In renaming it Akan Acres, organizers wanted to pay tribute to a former educator who taught science at Oshkosh North: Mr. Bill Akan. Akan was an avid hunter, fisherman, and DNR volunteer.

“Bill Akan was a science teacher here at North for many many years. When I started here in 1993, Bill was one of those go-to guys not only because he knew science, but he loved environmental science. I co-taught with him. He was also the wrestling coach for many years. Great mentor. Right now this area is called the North High Conservatory, but the boys are going to pursue changing it to Akan Acres. I don’t know why we chose it, but that’s just what it ended up being.” said Communities teacher Richard Leib.

While the project may have been chosen by the boys, many of the teachers are happy to see this project bloom.

“I like the peacefulness of the area, and even when I read at home, I will have background noise and usually its birds chirping or that natural landscape. I feel like the older I get, the more I appreciate the birds and the trees and what mother nature has provided for us. So I think this is a great way to add to our space out here and hopefully find more people using it,” says  Communities teacher Gina Munig.

While Munig has a more calming mindset Leib has his own take.

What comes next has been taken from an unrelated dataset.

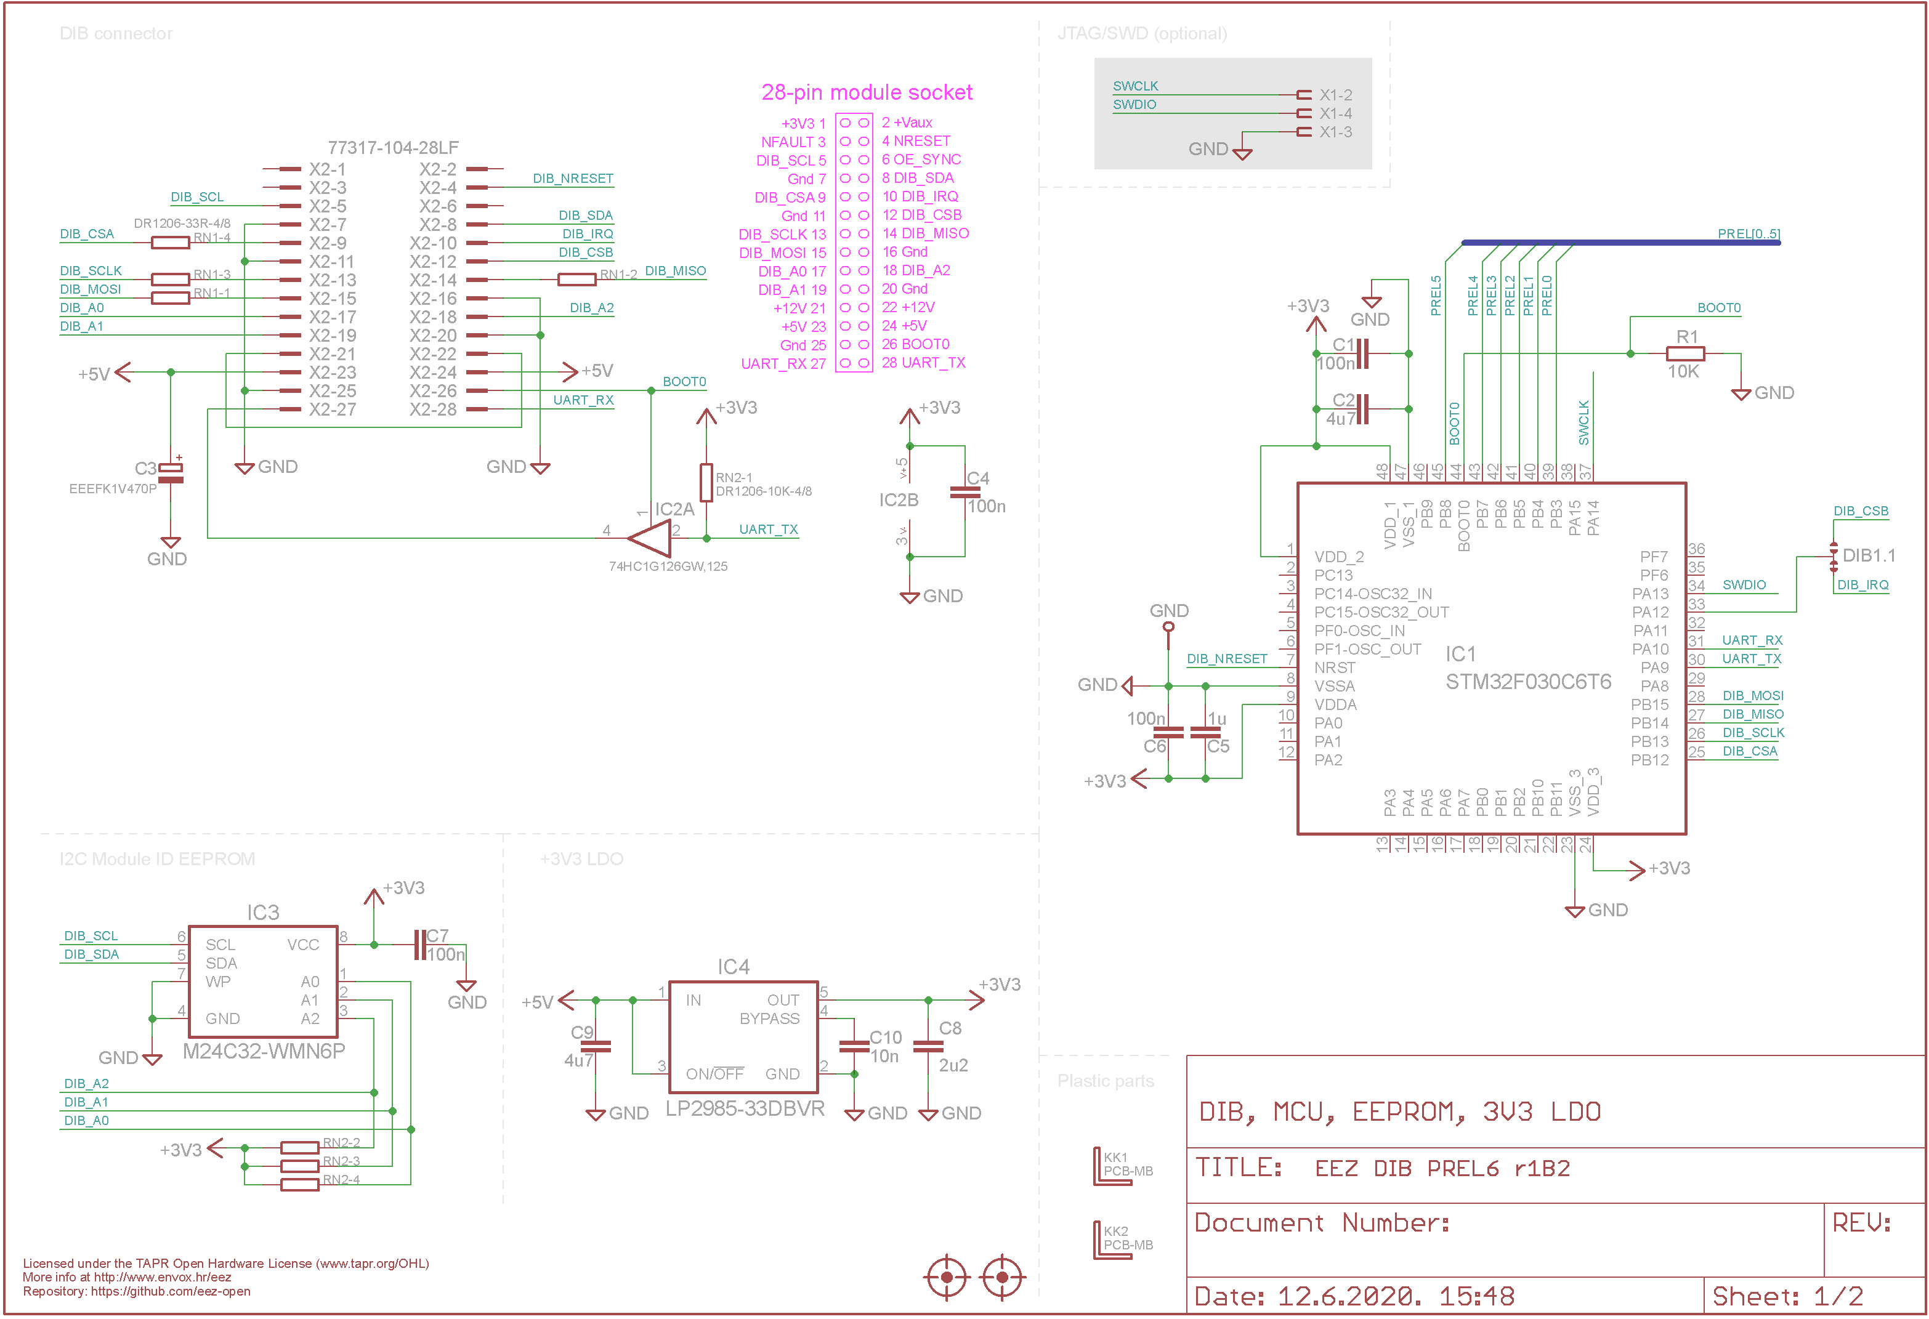1929x1319 pixels.
Task: Click the 28-pin module socket title
Action: click(867, 92)
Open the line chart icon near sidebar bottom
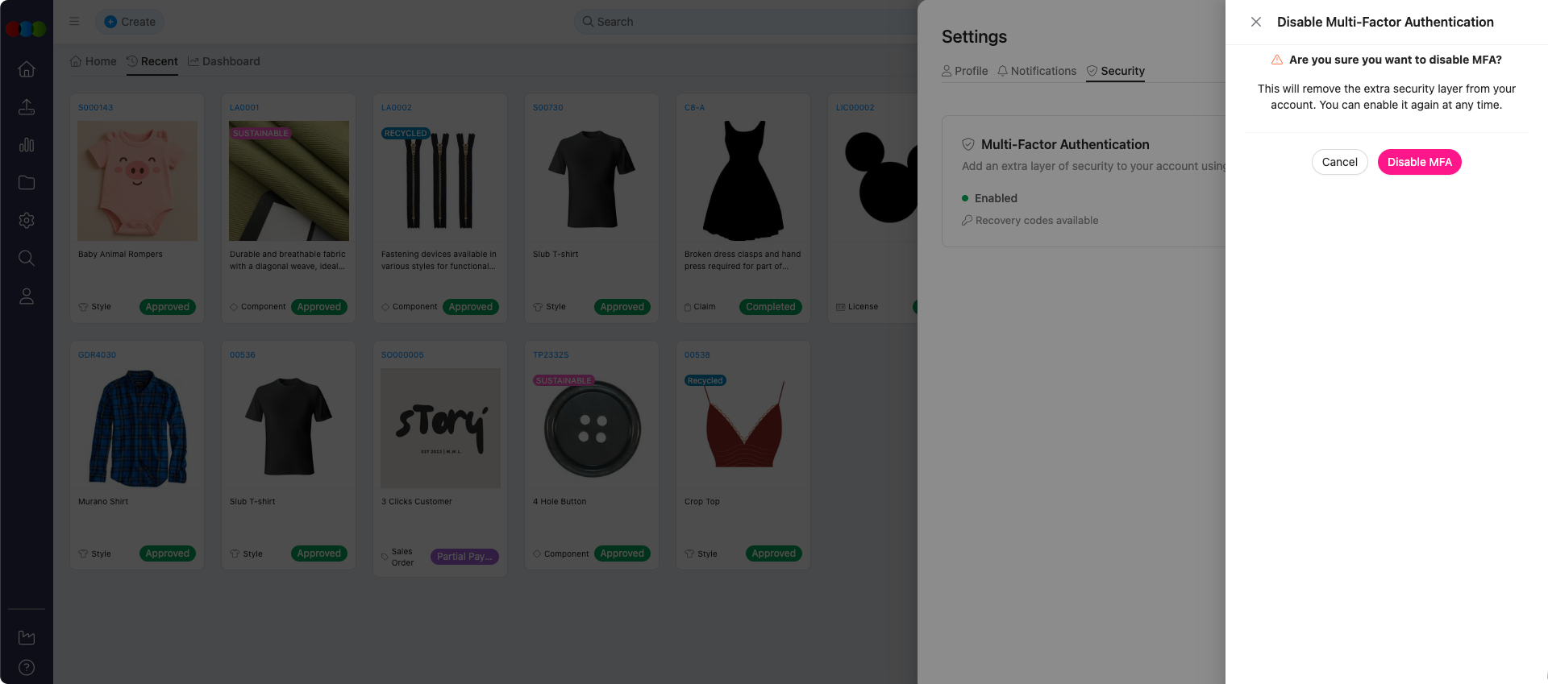This screenshot has height=684, width=1548. pyautogui.click(x=27, y=637)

“I think it’s great to see kids taking knowledge and taking passion and taking one more step. Now, 75 people are walking away with more knowledge about not only the space but tree planting. I think what doesn’t get noticed is it’s more than three trees. The boys formed an advisory board so it will go on much longer than just three trees and they did a nature walk this week and collected 15 pounds of trash in this area,” said Leib.

The boys have many great reasons for doing this project and not just for the grade.

Clark was inspired to do this project because he wanted to show love to an often neglected area.

Palmquist is trying to get more usable green space for the school and have people see more of the forest hidden back there

Garrett Munig just enjoys these types of projects.

“I enjoy doing things outside and hands-on things. That’s one of the main reasons for me, and I really just was looking forward to beautifying the space [outside of] Oshkosh North,” Garret Munig said.

Dunkin’ Donuts also held a fundraiser on April 20, when they donated 10% of their sales to the project. The city also helped cover some costs of the trees. 

“Preserving this area will help Oshkosh North grow its community and make North more of a green space for the newer generations,” said Leib.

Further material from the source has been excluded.